Instruction => Convert every line of the entries below into a numbered list, omitting blank lines and excluding the pictures from your answer.

Given data =>
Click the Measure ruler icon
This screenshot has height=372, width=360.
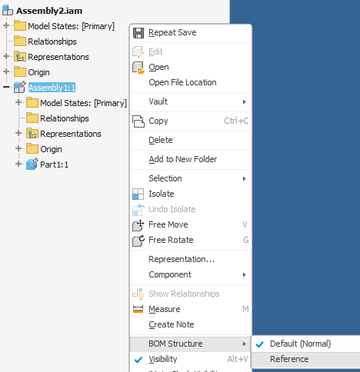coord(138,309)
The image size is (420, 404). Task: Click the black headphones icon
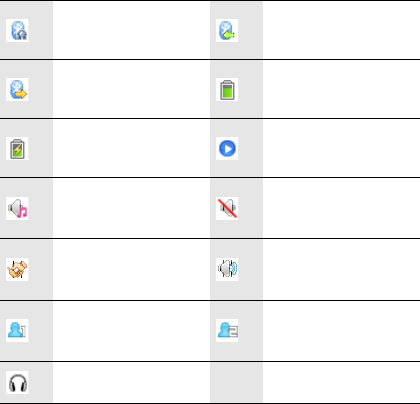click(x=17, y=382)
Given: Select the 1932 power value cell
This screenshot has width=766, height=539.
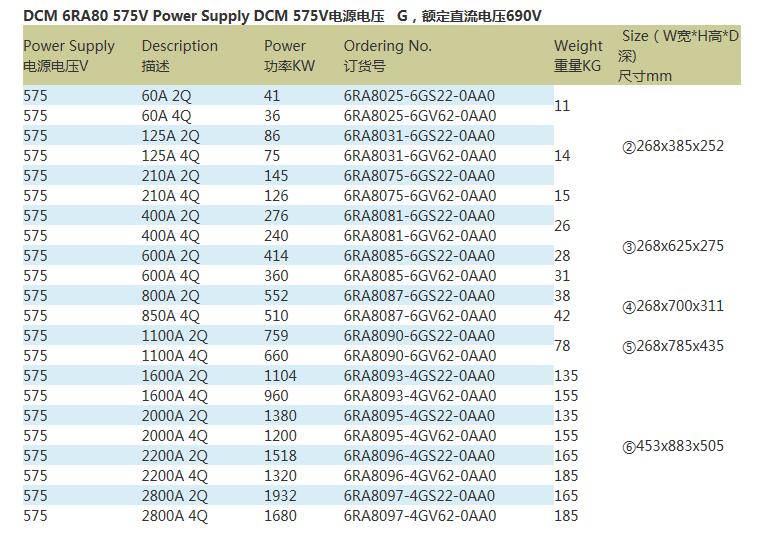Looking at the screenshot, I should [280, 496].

Full response =>
1. Click the Measure ruler icon
2. This screenshot has height=372, width=360.
3. coord(138,309)
4. The image size is (420, 404). Task: Click the black headphones icon
5. click(x=17, y=382)
6. Given: Select the 1932 power value cell
7. This screenshot has width=766, height=539.
8. Looking at the screenshot, I should [280, 496].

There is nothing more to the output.